[Stored items]
........
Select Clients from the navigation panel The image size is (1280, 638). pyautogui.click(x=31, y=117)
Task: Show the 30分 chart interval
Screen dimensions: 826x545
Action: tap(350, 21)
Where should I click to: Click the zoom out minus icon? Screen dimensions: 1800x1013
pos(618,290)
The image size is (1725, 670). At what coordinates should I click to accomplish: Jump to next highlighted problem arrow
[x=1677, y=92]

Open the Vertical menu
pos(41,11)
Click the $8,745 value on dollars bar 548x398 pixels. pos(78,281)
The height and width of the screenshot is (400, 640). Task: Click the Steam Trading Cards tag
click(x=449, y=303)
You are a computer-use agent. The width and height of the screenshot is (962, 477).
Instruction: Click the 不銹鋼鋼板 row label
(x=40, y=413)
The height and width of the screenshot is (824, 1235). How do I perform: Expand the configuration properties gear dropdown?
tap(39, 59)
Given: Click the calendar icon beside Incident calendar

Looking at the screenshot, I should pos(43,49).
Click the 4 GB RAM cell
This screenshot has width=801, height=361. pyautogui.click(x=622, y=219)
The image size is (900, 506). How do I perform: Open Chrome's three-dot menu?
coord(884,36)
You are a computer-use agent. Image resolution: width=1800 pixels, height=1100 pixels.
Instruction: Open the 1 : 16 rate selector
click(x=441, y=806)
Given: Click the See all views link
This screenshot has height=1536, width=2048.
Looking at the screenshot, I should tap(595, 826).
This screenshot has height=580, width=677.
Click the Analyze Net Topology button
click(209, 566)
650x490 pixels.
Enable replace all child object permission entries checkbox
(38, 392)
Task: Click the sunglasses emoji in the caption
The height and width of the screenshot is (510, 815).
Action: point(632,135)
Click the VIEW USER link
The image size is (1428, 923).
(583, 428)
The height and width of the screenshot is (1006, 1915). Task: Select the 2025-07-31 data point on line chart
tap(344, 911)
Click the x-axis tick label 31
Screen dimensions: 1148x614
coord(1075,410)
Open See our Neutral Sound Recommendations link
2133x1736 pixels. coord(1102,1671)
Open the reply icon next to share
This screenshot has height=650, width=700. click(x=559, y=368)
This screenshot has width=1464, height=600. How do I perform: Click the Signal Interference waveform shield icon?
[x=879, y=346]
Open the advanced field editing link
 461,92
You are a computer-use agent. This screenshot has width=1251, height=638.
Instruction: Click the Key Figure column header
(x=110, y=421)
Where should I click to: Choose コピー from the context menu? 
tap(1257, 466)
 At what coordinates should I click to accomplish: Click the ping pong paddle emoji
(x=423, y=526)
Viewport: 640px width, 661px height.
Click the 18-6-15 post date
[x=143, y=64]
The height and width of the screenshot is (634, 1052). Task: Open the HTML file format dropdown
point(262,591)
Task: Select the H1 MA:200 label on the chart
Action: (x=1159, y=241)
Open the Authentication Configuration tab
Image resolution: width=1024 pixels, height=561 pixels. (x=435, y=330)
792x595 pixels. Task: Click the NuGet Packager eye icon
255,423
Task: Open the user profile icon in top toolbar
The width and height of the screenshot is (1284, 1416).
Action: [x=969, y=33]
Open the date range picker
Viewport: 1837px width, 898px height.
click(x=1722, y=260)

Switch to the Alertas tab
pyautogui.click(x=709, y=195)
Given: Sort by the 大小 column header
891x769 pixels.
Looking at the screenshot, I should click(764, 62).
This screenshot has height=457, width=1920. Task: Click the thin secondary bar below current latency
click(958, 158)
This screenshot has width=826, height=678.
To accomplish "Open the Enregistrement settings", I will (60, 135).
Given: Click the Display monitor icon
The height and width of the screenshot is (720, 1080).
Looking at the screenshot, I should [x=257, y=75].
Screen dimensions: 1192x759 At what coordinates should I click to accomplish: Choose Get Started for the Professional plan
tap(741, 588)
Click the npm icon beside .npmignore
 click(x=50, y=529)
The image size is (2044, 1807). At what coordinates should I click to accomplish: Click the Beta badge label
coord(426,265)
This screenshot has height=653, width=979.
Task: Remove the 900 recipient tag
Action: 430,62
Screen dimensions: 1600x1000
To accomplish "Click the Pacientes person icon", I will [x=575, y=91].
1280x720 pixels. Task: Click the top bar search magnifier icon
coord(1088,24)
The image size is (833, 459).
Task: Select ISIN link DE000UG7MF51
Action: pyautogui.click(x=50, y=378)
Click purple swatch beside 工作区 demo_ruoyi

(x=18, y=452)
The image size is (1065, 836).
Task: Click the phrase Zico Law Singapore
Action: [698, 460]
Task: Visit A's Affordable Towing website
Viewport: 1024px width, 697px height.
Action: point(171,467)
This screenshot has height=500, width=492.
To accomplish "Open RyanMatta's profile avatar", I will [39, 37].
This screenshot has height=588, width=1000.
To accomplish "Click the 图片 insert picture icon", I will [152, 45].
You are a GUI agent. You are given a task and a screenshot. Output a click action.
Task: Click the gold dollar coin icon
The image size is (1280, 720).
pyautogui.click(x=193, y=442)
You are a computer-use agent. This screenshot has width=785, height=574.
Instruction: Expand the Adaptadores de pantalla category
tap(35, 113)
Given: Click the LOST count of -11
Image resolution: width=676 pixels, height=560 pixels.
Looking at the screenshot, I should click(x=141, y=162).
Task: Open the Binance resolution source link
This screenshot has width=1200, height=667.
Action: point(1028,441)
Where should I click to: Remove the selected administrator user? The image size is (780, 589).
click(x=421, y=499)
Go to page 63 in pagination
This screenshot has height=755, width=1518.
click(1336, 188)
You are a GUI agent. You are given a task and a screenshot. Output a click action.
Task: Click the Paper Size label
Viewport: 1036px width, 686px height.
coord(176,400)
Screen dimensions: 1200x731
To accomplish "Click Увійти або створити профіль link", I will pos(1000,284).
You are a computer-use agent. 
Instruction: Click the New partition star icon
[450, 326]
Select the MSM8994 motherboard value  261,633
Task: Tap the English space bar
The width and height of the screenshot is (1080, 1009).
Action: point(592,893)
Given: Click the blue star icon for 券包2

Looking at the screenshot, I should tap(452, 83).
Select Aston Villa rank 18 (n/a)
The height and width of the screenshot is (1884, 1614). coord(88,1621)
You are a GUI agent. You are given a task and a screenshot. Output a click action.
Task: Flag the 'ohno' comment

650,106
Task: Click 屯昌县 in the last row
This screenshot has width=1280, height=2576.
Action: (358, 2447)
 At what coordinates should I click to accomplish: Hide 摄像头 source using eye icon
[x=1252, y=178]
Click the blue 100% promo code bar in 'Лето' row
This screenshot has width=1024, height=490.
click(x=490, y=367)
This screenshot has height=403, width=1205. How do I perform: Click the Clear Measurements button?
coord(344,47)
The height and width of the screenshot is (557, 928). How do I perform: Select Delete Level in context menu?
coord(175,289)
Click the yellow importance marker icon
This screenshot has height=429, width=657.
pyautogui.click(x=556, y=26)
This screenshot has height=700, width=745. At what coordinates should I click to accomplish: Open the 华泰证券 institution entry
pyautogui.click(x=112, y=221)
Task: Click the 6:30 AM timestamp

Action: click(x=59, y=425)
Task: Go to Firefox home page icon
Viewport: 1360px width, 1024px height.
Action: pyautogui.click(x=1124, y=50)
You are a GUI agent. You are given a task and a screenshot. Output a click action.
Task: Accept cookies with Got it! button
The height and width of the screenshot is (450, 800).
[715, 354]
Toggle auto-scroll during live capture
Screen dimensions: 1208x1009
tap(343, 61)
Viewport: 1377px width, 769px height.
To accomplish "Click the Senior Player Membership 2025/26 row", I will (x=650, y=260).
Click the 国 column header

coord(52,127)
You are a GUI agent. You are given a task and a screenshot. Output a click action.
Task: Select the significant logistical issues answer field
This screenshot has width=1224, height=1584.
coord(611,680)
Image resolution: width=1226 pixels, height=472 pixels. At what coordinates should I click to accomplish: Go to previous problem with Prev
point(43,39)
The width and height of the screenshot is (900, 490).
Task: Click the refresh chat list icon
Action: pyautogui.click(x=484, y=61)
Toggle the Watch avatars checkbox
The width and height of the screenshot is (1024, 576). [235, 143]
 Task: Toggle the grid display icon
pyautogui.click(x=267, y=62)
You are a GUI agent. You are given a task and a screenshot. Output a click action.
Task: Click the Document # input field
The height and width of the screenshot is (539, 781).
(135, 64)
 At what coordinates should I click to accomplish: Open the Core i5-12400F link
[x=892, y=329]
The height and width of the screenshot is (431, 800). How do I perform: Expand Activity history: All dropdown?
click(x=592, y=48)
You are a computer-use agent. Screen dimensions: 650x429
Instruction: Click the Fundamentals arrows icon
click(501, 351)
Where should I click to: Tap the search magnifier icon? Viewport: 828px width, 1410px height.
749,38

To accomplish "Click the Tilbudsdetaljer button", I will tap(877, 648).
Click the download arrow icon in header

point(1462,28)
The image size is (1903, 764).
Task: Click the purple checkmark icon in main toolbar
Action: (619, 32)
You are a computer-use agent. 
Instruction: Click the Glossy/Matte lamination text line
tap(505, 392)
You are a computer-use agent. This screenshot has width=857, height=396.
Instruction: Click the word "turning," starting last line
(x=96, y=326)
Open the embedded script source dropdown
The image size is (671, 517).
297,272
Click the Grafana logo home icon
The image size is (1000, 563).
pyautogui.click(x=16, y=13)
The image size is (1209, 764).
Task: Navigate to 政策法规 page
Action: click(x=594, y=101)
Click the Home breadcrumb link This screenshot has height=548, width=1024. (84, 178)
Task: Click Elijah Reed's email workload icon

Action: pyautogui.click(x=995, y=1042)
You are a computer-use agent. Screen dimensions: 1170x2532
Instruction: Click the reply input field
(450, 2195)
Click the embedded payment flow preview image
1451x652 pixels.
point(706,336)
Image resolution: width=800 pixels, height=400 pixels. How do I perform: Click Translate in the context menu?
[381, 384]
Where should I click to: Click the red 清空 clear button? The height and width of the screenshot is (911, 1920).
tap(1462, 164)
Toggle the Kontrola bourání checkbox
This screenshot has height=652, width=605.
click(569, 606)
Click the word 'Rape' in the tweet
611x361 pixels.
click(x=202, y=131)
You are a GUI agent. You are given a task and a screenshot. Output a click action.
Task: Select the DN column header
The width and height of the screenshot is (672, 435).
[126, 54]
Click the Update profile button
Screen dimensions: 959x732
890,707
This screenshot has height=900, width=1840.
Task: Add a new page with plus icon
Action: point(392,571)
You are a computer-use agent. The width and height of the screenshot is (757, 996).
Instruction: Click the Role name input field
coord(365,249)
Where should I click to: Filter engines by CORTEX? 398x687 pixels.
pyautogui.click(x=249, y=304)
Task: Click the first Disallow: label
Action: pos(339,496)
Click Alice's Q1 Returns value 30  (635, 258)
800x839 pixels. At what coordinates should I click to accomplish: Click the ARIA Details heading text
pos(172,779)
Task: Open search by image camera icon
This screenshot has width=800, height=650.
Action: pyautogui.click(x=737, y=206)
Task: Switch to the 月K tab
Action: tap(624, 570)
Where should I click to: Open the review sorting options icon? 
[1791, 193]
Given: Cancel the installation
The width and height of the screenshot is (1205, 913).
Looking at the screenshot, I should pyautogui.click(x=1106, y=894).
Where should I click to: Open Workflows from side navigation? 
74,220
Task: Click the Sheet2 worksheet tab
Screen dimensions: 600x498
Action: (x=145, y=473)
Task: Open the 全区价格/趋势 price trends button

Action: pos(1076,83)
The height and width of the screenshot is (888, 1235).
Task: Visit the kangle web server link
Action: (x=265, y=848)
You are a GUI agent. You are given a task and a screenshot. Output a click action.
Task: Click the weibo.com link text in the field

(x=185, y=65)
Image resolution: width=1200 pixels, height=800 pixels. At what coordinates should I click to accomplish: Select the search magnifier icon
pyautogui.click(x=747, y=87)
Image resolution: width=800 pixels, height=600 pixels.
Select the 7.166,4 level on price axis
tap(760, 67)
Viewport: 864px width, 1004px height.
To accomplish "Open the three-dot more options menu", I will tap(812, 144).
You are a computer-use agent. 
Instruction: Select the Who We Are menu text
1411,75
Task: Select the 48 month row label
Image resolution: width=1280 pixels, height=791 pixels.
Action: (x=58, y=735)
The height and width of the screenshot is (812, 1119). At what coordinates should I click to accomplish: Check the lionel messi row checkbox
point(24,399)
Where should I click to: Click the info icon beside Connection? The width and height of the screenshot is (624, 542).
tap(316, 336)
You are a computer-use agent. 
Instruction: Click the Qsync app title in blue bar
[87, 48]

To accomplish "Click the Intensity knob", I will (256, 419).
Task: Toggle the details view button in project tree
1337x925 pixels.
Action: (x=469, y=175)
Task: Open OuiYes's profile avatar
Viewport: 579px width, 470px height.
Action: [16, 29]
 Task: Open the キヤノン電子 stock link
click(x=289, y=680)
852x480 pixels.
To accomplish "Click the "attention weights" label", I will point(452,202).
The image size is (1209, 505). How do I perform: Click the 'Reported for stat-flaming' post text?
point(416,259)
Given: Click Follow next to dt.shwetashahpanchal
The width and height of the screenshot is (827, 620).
........
Return only the number of lines above in which the string "value" occurs.

EXERCISE RESPONSE: 3